## [WHAT IS EXPECTED]
What number of lines in the entries hold the string "accomplish"? Answer with it alone.

## [STUDY MATERIAL]
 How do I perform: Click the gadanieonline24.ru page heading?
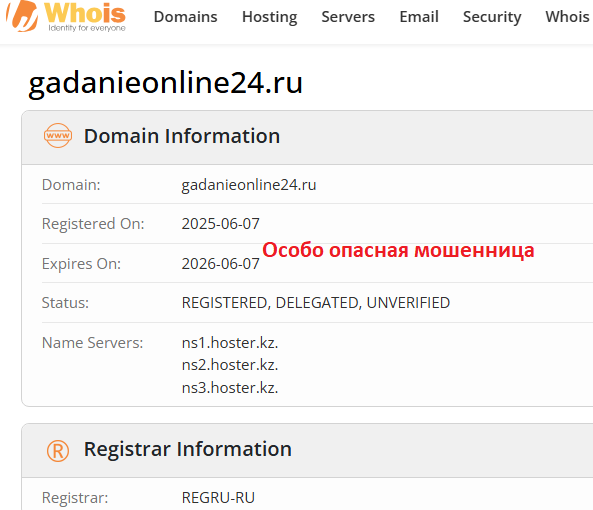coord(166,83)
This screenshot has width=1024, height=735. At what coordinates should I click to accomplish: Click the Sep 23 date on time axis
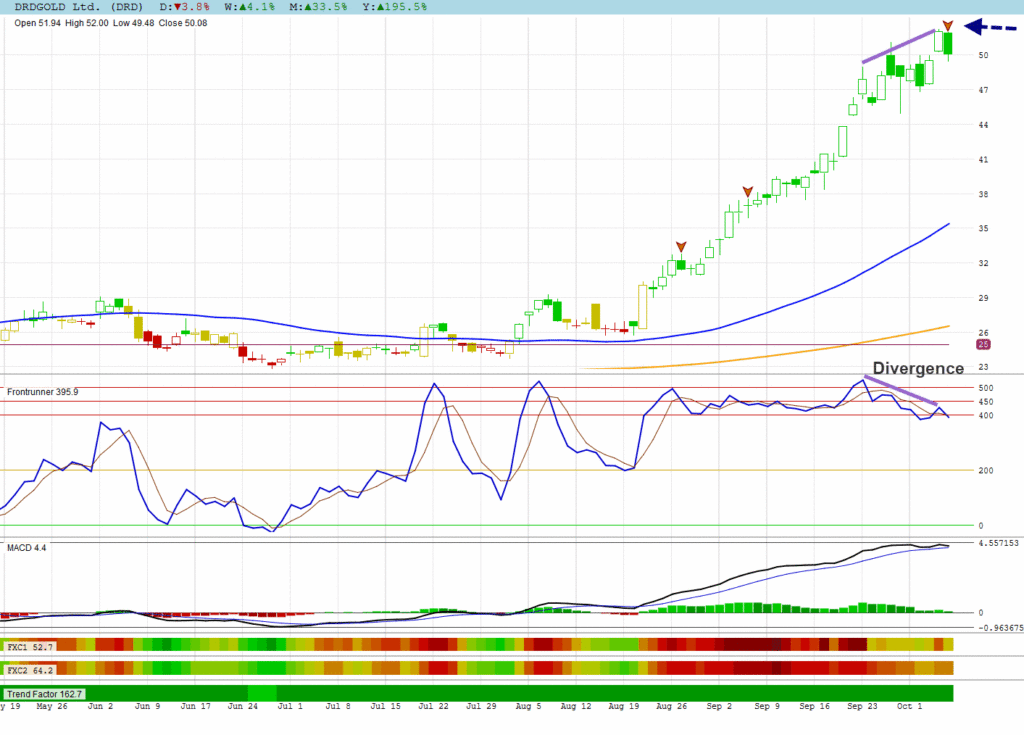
--
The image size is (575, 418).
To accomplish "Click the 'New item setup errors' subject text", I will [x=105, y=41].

## [ANSWER SECTION]
2